- [What the task asks]:
Name every feature category listed under "Features" on the PDF Dictate page.

═════ Page extract

Skip to content

gskaggs/pdf-dictate

Repository files navigation

PDF Dictate

A powerful PDF management and editing application with AI-powered assistance. Upload, edit, and fill PDF forms using voice transcription and intelligent suggestions.

PDF Dictate in Action

Features

📄 PDF Management

  • Upload PDFs: Drag and drop or browse to upload PDF documents
  • File Management: View all your PDFs with file sizes and modification dates
  • URL-safe Naming: Automatic renaming for web compatibility

✏️ Advanced PDF Editing

  • Interactive PDF Editor: Powered by NutrientViewer (PSPDFKit) for professional PDF editing
  • Form Field Support: Edit and fill PDF forms seamlessly
  • Real-time Saving: Save your changes directly to the server

🤖 AI-Powered Assistance

  • Voice Transcription: Real-time speech-to-text transcription while editing
  • AI Suggestions: Intelligent form field suggestions based on context and voice input
  • Screen Context: AI analyzes your screen content for better suggestions
  • Smart Fill: Apply AI suggestions with keyboard shortcuts (Cmd/Ctrl + Enter)

🎯 User Experience

  • Responsive Design: Works seamlessly across different screen sizes
  • Real-time Status: Live indicators for recording, AI mode, and connection status
  • Smooth Transitions: Animated panel transitions for optimal workflow
  • Visual Feedback: Color-coded form field updates and status indicators

Getting Started

Prerequisites

  • Node.js 18+
  • npm, yarn, pnpm, or bun

Installation

  1. Clone the repository:
git clone <your-repo-url>
cd pdf-dictate
  1. Install dependencies:
npm install
# or
yarn install
# or
pnpm install
  1. Set up your environment variables (if any API keys are required for AI features)

  2. Run the development server:

npm run dev
# or
yarn dev
# or
pnpm dev
  1. Open http://localhost:3000 in your browser

Usage

Basic PDF Management

  1. Upload a PDF: Click "Upload PDF" on the homepage and select your file
  2. View PDFs: Browse your uploaded PDFs in the table view
  3. Edit a PDF: Click the "Edit" button next to any PDF

PDF Editing with AI

  1. Open Editor: Click "Edit" on any PDF to open the interactive editor
  2. Enable AI Mode: Click the "AI Mode" button to activate voice transcription and AI assistance
  3. Grant Permissions: Allow screen sharing and microphone access when prompted
  4. Start Editing: Click on any form field in the PDF
  5. Voice Input: Speak naturally - your voice will be transcribed in real-time
  6. AI Suggestions: The AI will provide intelligent suggestions for form fields
  7. Apply Suggestions: Press Cmd + Enter (Mac) or Ctrl + Enter (Windows/Linux) to apply AI suggestions
  8. Save Changes: Click "Save" to persist your changes

Keyboard Shortcuts

  • Cmd/Ctrl + Enter: Apply AI suggestion to current form field

Technology Stack

  • Frontend: Next.js 14 with React
  • PDF Rendering: NutrientViewer (PSPDFKit Web)

══════════
═════ Supplied data

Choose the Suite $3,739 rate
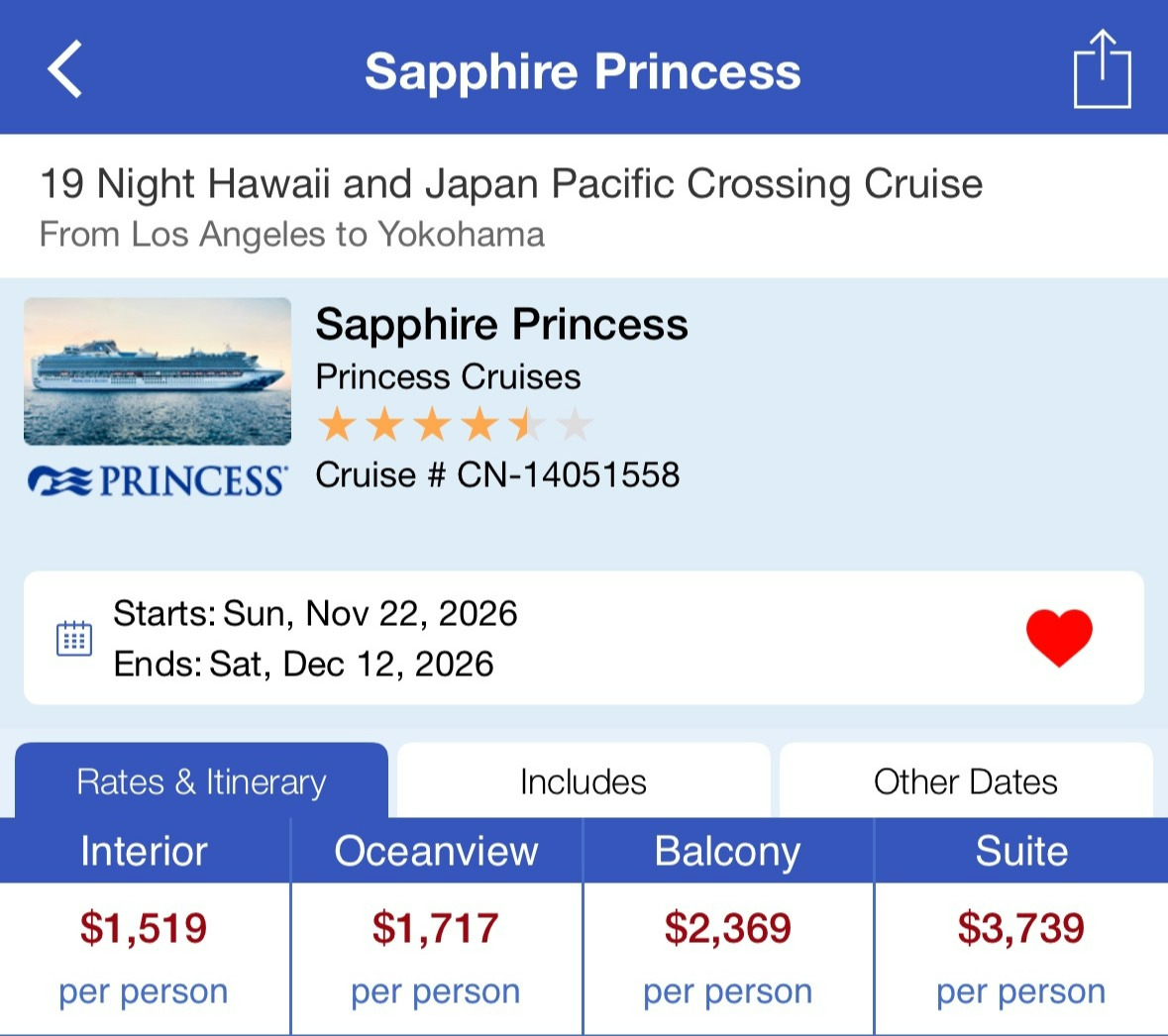Image resolution: width=1168 pixels, height=1036 pixels. point(1021,928)
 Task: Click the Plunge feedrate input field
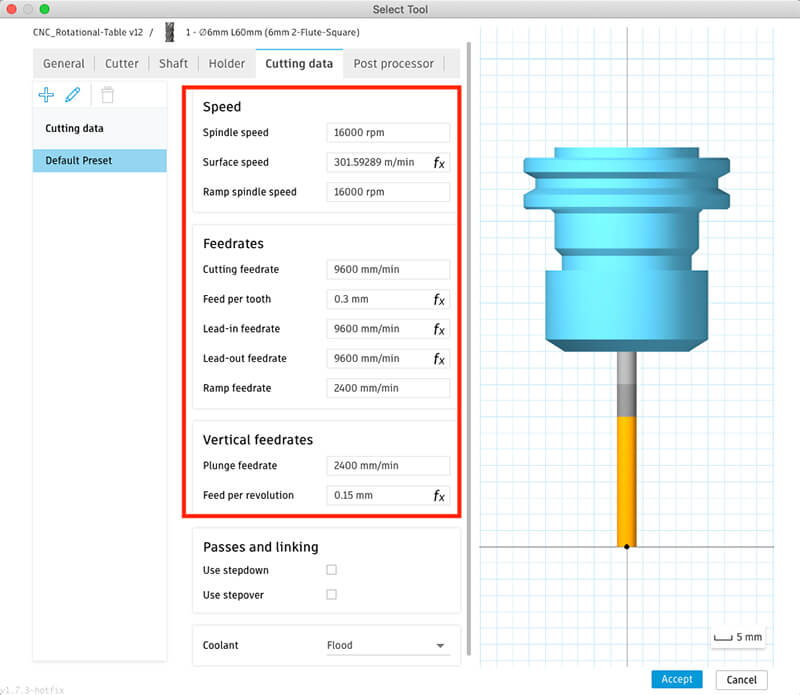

══════════

- [Reply to the task]:
PDF Management, Advanced PDF Editing, AI-Powered Assistance, User Experience